La prima considerazione va direttamente all’esigenza della misericordia, dell’ascolto, dell’accoglienza che, mi pare, sia la preoccupazione principale, mi vien da dire «evangelica», che emerge dalla lettera. E non v’è dubbio che l’appello finale della lettera va esattamente in questo senso.
 
La seconda considerazione riguarda la complessità della questione, che attiene alla realtà storicizzata della società, ai suoi mutamenti, alle relazioni tra gli uomini che, pur normate, attengono a presupposti naturali che mi è difficile vedere scardinati. La questione si pone insomma direttamente nel cuore del rapporto tra legge, abitudini e natura. La questione è davvero seria ed ha impegnato per secoli la riflessione filosofica e giuridica. Può bastare, oltre l’accoglienza, la semplice presa d’atto che la «cultura» guida la natura?
 
Infine credo sia necessaria una nuova e seria riflessione semantica per ridare alla parola la sua giusta posizione nel cuore della sostanza. In fondo anche la parola ha a che fare con la natura. Di fronte ai ripetuti slittamenti semantici che hanno portato ad una polifonia di significati, il rischio della mistificazione è dietro l’angolo.
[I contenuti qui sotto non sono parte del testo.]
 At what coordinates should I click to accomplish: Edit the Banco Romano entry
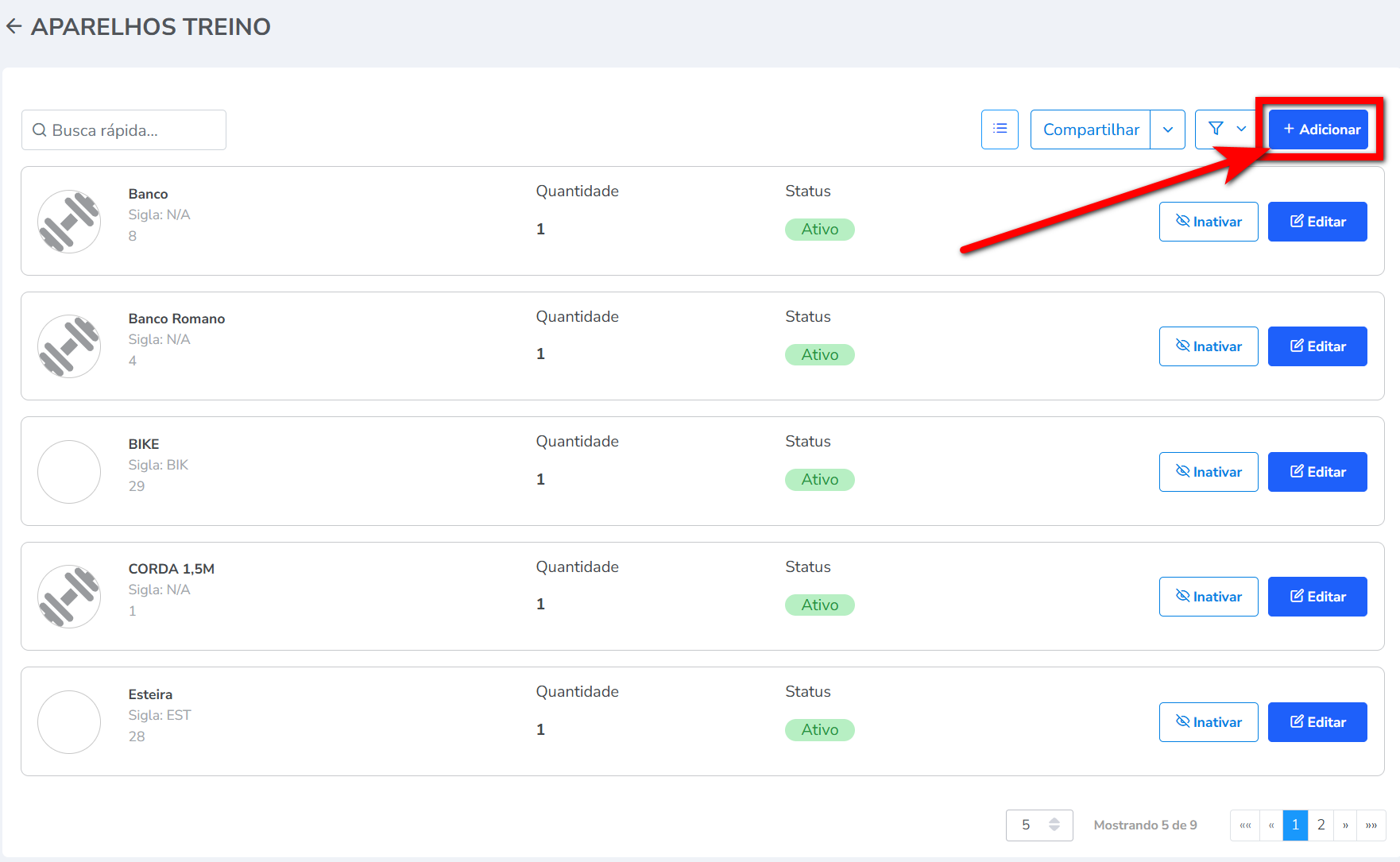click(1317, 346)
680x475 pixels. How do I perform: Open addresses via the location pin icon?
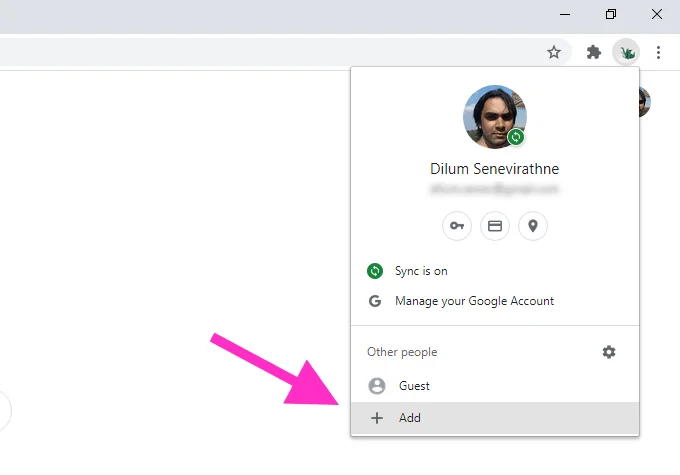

La parola non solo narra, descrive, ma essa può - siamo nel cuore dell’ideologia - creare la realtà. Possiamo scegliere di adeguarci, di prendere atto dei numerosi significati che la parola «famiglia» ha assunto e assumerà, di quante realtà differenti essa stessa creerà «storicizzandosi». Ma considero questo una sconfitta, proprio perché la parola si è fatta carne e ad essa resto fedele con tutte le difficoltà e contraddizioni dell’esperienza personale e parziale di ogni singolo uomo e di ogni singola donna. Accanto alla misericordia, forse, dobbiamo tornare a guardare alla parola che dice, anziché cercare in essa le infinite sfumature che accontentano la nostra finitezza.